Krampfadern sind knotig-erweiterte (oberflächliche) Venen. Die Krankheit beim Vorliegen von Varizen heißt in der Fachsprache Varikose oder auch Varikosis.
Betroffen sind vorwiegend die oberflächlichen Venen der Beine (deren Hauptstämme die Vena saphena magna und Vena saphena parva sind). Es gibt jedoch auch Krampfadern in anderen Regionen (Brust- und Bauchwand, obere Gliedmaßen, Speiseröhre u. a.).

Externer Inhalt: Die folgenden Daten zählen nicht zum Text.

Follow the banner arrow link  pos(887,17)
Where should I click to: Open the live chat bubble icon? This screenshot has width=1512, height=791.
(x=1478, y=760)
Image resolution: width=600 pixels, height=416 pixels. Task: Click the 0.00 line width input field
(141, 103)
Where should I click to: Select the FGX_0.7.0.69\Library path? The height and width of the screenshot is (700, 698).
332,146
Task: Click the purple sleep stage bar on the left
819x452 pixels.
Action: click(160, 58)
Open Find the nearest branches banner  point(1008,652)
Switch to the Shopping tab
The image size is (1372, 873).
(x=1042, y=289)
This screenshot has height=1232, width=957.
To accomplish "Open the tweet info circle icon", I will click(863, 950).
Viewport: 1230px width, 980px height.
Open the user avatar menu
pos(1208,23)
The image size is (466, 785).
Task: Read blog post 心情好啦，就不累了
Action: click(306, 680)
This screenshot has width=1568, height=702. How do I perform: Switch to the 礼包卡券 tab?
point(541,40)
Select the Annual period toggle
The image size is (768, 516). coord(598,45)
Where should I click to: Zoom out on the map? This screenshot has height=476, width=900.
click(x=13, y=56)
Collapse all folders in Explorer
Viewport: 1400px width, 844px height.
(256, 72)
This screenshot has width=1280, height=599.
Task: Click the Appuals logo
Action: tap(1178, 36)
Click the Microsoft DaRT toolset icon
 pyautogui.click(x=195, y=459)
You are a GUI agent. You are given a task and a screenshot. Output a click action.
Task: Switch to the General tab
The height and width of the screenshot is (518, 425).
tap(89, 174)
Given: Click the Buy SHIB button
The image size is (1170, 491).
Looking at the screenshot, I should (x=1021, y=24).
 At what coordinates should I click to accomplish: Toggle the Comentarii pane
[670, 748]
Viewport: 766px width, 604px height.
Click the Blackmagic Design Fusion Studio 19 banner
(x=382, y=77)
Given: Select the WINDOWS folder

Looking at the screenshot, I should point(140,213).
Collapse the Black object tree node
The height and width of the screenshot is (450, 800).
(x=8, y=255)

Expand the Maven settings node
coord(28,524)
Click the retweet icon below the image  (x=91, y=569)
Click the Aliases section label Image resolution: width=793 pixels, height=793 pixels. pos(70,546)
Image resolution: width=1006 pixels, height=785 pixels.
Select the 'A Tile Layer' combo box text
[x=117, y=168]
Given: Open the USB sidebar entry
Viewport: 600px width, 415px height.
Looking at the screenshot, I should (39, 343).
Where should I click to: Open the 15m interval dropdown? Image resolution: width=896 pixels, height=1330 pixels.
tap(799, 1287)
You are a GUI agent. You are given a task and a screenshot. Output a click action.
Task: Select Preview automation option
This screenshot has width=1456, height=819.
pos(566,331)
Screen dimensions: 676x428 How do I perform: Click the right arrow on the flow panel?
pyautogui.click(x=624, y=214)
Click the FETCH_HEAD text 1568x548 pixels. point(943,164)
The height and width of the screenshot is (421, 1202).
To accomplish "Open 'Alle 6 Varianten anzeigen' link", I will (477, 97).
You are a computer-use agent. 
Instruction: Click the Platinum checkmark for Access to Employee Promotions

Ursache kann eine Insuffizienz des venösen Klappenapparates im Bereich von Verbindungsvenen zwischen den tiefen und oberflächlichen Venen (sog. Perforansvenen) sein. Die Venenklappen schließen sich normalerweise vollständig, um in Verbindung mit der Muskelpumpe einen Rückfluss bzw. einen Stau des venösen Bluts in das oberflächliche Venensystem zu verhindern. Bei Patienten mit Krampfadern ist die Klappenfunktion gestört, was einen Blutstau und damit einerseits eine mangelnde Gewebeversorgung, andererseits einen gestörten Abtransport von Stoffwechselprodukten und damit eine Gewebeschädigung verursachen kann.
Risikofaktoren sind neben der erblichen Vorbelastung Thrombosen, Schwangerschaft, häufiges und langes Stehen (z. B. im Beruf), Bewegungsmangel und Übergewicht.